Peu à peu, Lola et Maud acceptent une réalité: celle des méandres de la maladie mentale. "On parle ici d’alchimie du cerveau, pas d’une jambe cassée à réparer",
note la mère, qui reste convaincue que sa fille va s’en sortir. Tous
ces moments passés auprès d’elle à l’hôpital, pour des séjours plus ou
moins longs, ont aussi ouvert Maud à des questionnements sur la prise en
charge de la santé mentale des jeunes.
"Créer une vraie parenthèse de quiétude"
"De manière générale, je trouve que la réponse donnée aujourd’hui
par les institutions à ce mal-être est essentiellement médicamenteuse.
OK mais cela ne peut pas être que ça, pointe Maud. Dans un
monde idéal, je pense que ces jeunes devraient être pris en charge dans
un lieu totalement neutre, qui ne ressemble pas à une chambre d’hôpital,
qui s’apparente à une vraie parenthèse et leur permette de faire une
vraie pause. Quand je vois les copines qu’a rencontrées Lola à l’hôpital
qui mentent à leur psy, qui s’ennuient toute la journée dans un lit, je
me dis que ces jeunes en souffrance ont besoin plus que tout d’être
écoutés, entendus, de vider leur sac dans un lieu de quiétude qui les
protège", plaide cette mère de famille, qui précise "partager un ressenti de maman" sans aucune envie de tirer à boulet rouge sur le lieu où sa fille est suivie.
De ces passages à l’hôpital, Lola retient surtout ces rencontres "qui font du bien" avec des enfants de son âge qui traversent la même réalité.
"Dans la maladie, tu te sens vraiment seule, c’est même l’un des principaux symptômes", Lola, 16 ans
Le plus important à ses yeux: se savoir entourée: "Quand tu es en dépression, savoir qu’il y a des mains tendues, même si tu ne les prends pas, ça fait un bien fou".
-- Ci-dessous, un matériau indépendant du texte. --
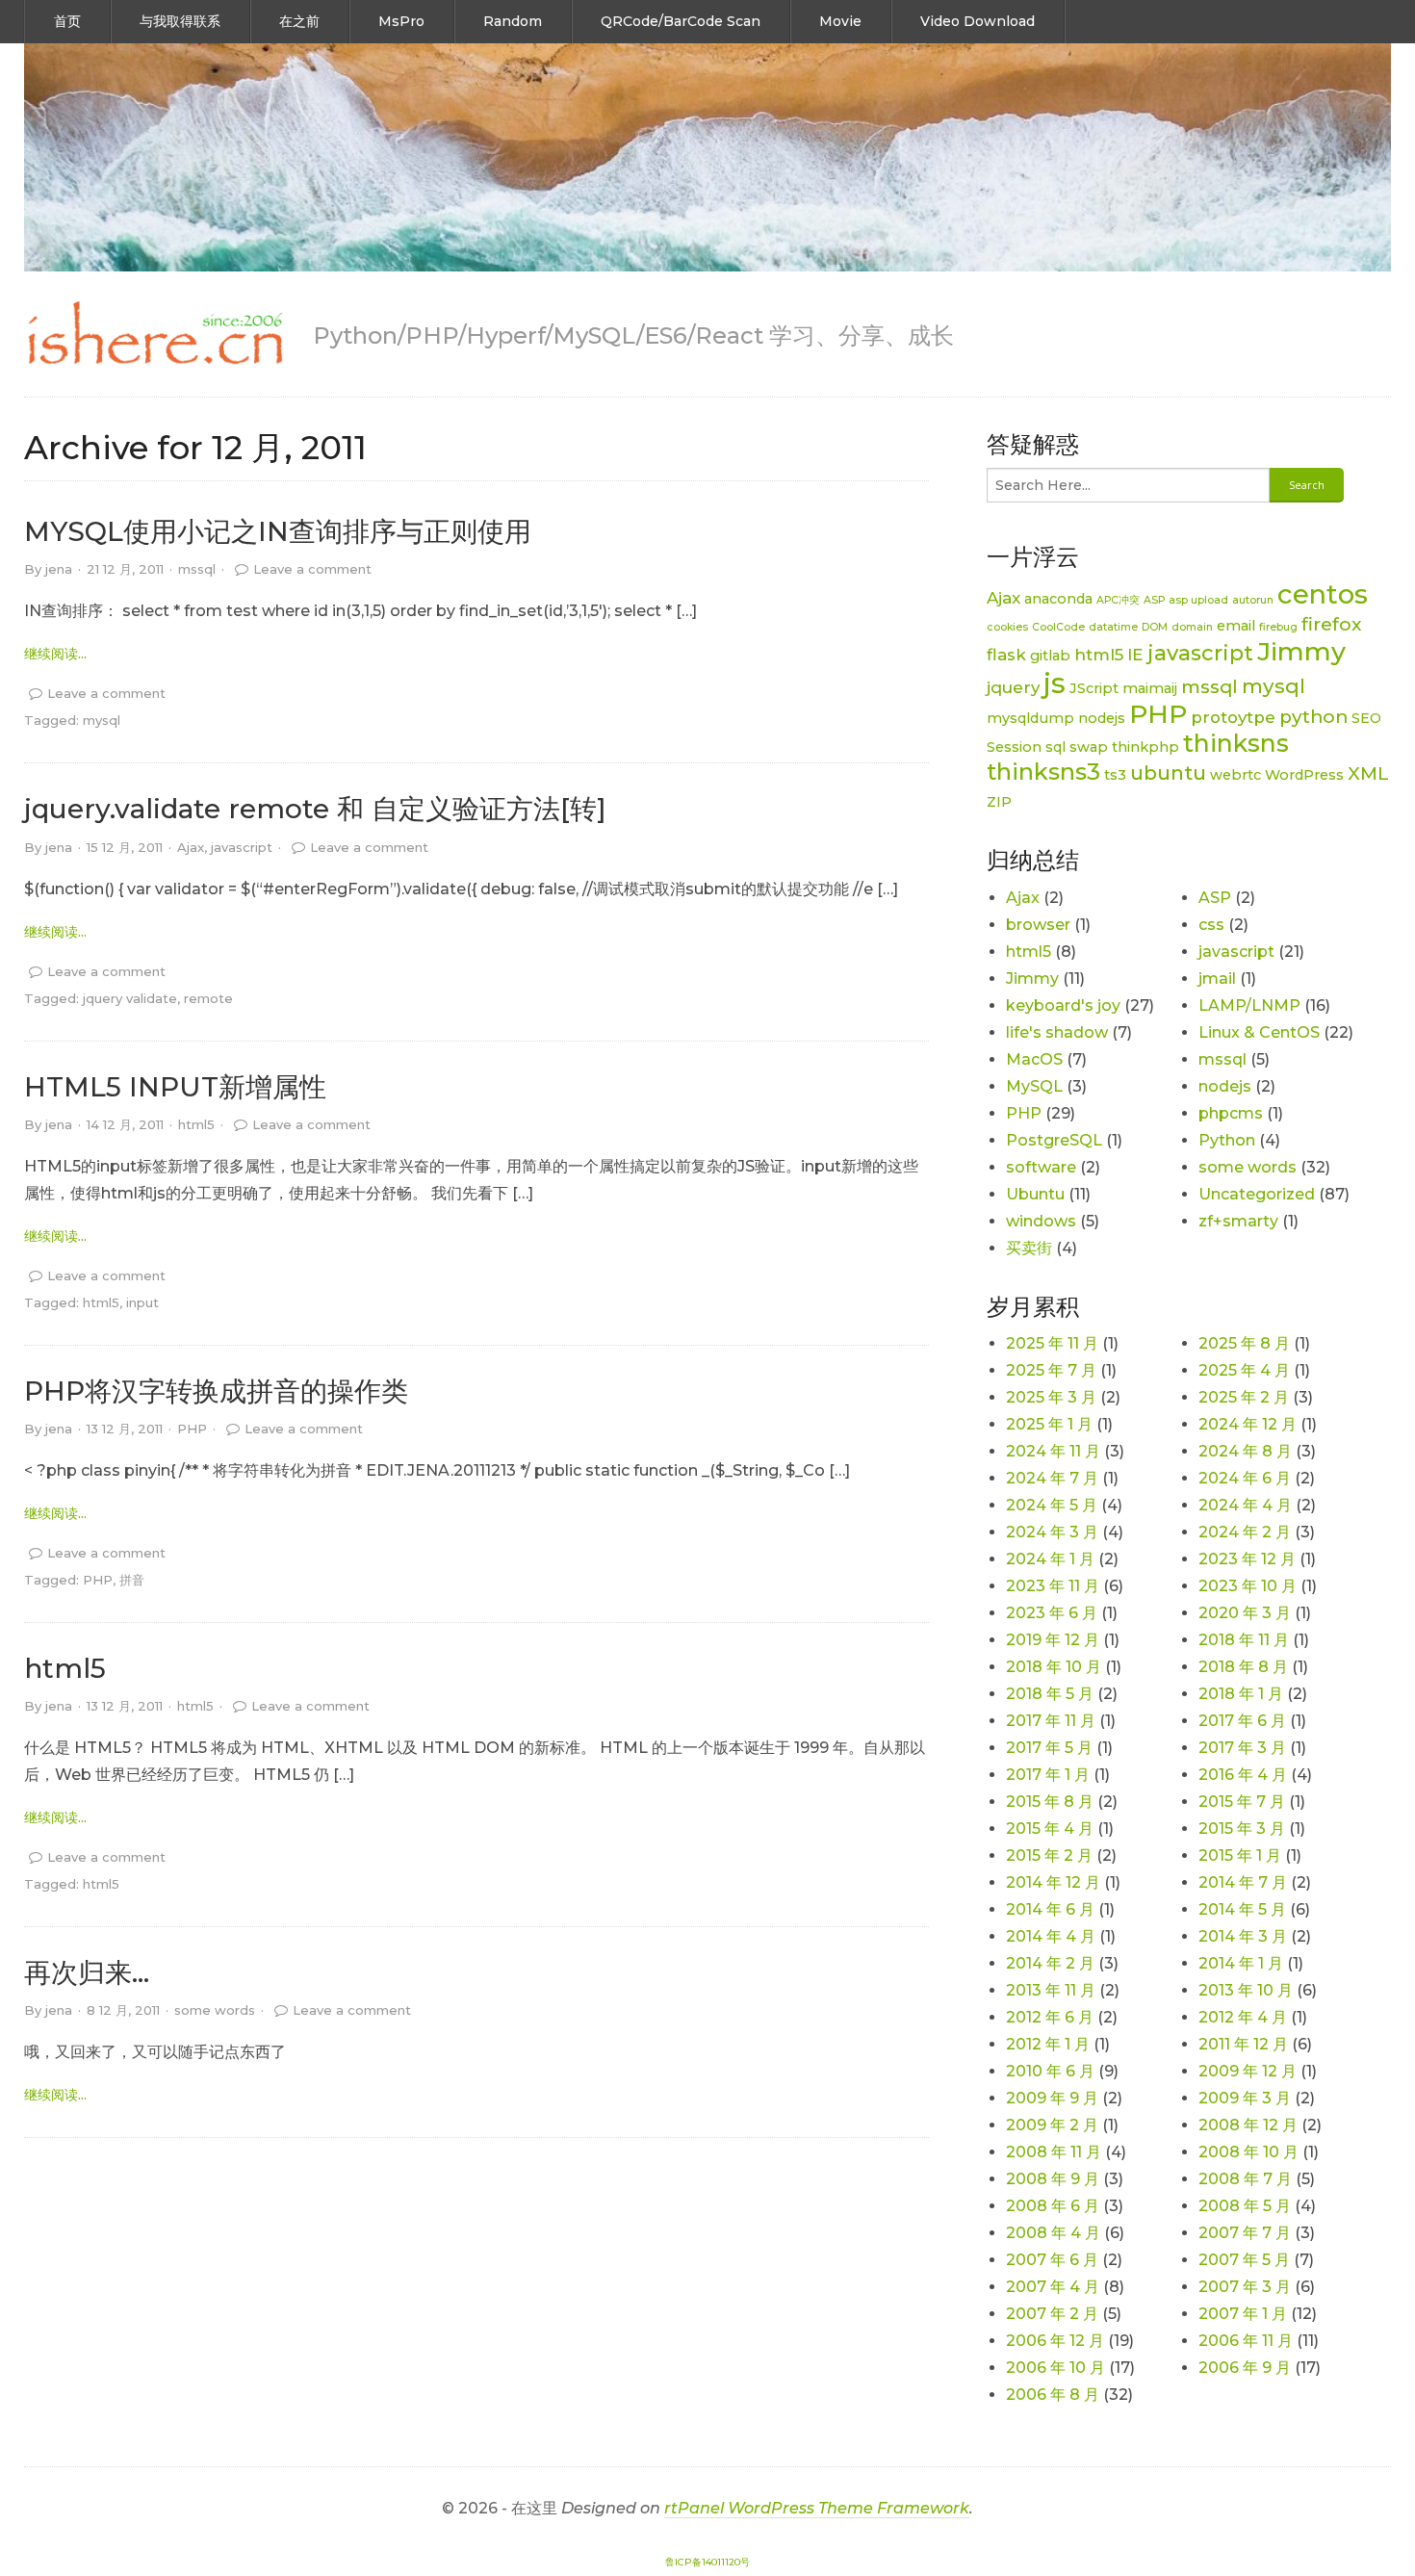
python (1313, 717)
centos (1322, 594)
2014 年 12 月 (1053, 1882)
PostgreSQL (1054, 1140)
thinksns (1236, 743)
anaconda (1058, 598)
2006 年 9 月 (1244, 2367)
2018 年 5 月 (1049, 1694)
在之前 (299, 21)
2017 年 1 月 (1048, 1774)
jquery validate (130, 998)
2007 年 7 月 (1244, 2233)
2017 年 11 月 (1050, 1721)
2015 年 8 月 (1049, 1801)
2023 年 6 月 (1051, 1613)
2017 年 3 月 (1242, 1748)
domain (1192, 627)
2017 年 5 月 (1049, 1748)
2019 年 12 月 (1052, 1640)
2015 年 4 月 (1049, 1828)
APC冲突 (1118, 600)
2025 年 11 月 (1052, 1343)
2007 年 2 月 (1052, 2314)
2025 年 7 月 (1051, 1370)
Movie (840, 21)
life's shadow (1057, 1032)
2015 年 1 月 (1239, 1855)
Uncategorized (1256, 1194)
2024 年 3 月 (1052, 1532)
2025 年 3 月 (1051, 1397)
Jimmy (1301, 651)
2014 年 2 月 (1050, 1963)
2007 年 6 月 (1052, 2260)
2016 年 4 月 (1242, 1774)
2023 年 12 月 (1247, 1559)
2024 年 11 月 (1053, 1451)
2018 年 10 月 (1053, 1667)
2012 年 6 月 (1049, 2017)
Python (1226, 1140)
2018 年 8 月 (1243, 1667)
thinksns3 (1043, 772)
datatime (1113, 627)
Briser le tabou de la santé mentale des jeunes
Au-delà de son cas personnel, Lola constate aussi que l’anxiété est
très présente dans la vie de ses copines et porte un regard lucide sur
sa génération.
"Ce qui nous stresse le plus? Les cours, toujours les cours.
Personnellement, je me suis mis la pression dès le collège, même si j’ai
toujours eu de bons résultats. On sent qu’on entre dans la cour des
grands, qu’il faut assurer. Puis au lycée, tu dois choisir tes
spécialités, ton orientation avec Parcours sup… C’est beaucoup", glisse-t-elle.
Dans son entourage, d’autres camarades sont concernés par la
dépression. Toujours sur le fil, Lola confie, quant à elle, ne pas
perdre espoir.
"A
un moment, ça ira mieux. Il faut être patient, c’est bateau, mais c’est
vraiment ça. D’ici là, j’essaie maintenant juste de m’appliquer une
chose : ne jamais prendre de décision quand ça va mal mais en parler",
Lola, 16 ans
En témoignant aujourd’hui, la jeune fille et sa mère tiennent surtout
à envoyer un message aux jeunes touchés comme aux personnes qui les
entourent: "la dépression, ce n’est pas une honte mais une vraie
maladie, complexe et difficile à vivre! Il faut l'accepter, en parler, y
compris quand on est l’aidant", lance la mère.
Lola rebondit: "et cette maladie ne nous définit pas! Si y a
bien un truc qui m’énerve, c’est qu’on dise que je suis dépressive. Non,
je souffre de dépression mais je ne suis pas que ça, je suis plein
d’autres choses". Assise à ses côtés, Maud renchérit: "tu es une sœur, une cousine, une amie sur qui on peut compter, une bonne élève..." "La maman de 6 poissons et d’un hamster", rigole Lola. "Une gymnaste, une personne engagée… Tu es Lola", conclut sa mère.